Diretora-geral da OMS: não há negociação com a indústria do tabaco

Falando para a Assembleia Mundial de Saúde, Margaret Chan afirmou que, para aumentar seu lucro, indústrias de medicamentos, alimentos, bebidas alcoólicas e bebidas açucaradas não estão cooperando na luta contra as doenças crônicas.

Diretora-geral da Organização Mundial da Saúde, Margaret Chan. Foto: OMS/Pierre Albouy

Diretora-geral da Organização Mundial da Saúde, Margaret Chan. Foto: OMS/Pierre Albouy

A diretora-geral da Organização Mundial da Saúde (OMS), Margaret Chan, abriu a 66ª Assembleia Mundial de Saúde no início desta semana ressaltando a sua preocupação com as grandes indústrias que, devido a pressões políticas, não estão colaborando para alcançar os Objetivos de Desenvolvimento do Milênio (ODM).

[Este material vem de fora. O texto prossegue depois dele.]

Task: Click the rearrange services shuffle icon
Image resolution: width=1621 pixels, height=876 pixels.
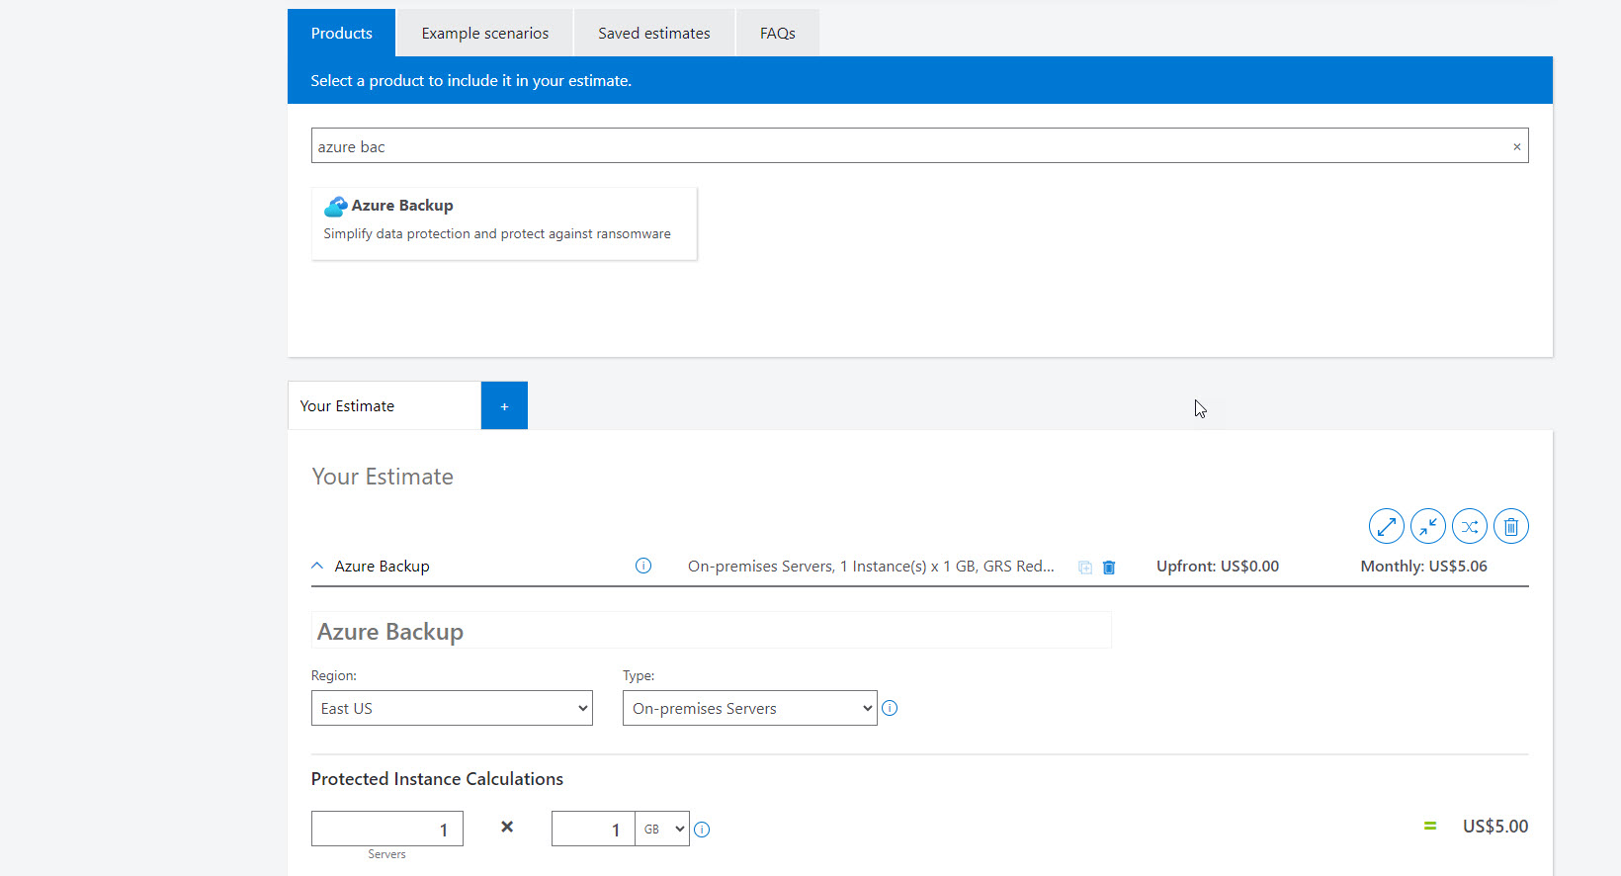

Segundo Chan, para aumentar seu lucro, as indústrias produtoras de medicamentos, alimentos, bebidas alcoólicas e bebidas açucaradas não estão cooperando na luta contra as doenças crônicas.

Sabendo da importância que as doenças crônicas terão na chamada agenda pós-2015, Chan disse estar aberta a negociações com as indústrias alimentícias, farmacêuticas e de bebidas açucaradas e alcoólicas. Porém, a chefe da OMS impossibilitou qualquer tipo de discussão com a indústria do tabaco.

Além da preocupação com a postura das grandes indústrias, Chan também enalteceu o sucesso alcançado no controle de grandes endemias (HIV, malária e tuberculose) e pandemias (SARS e Influenza A H1N1). Ela também reforçou que a saúde pública merece prioridade em meio aos desafios globais.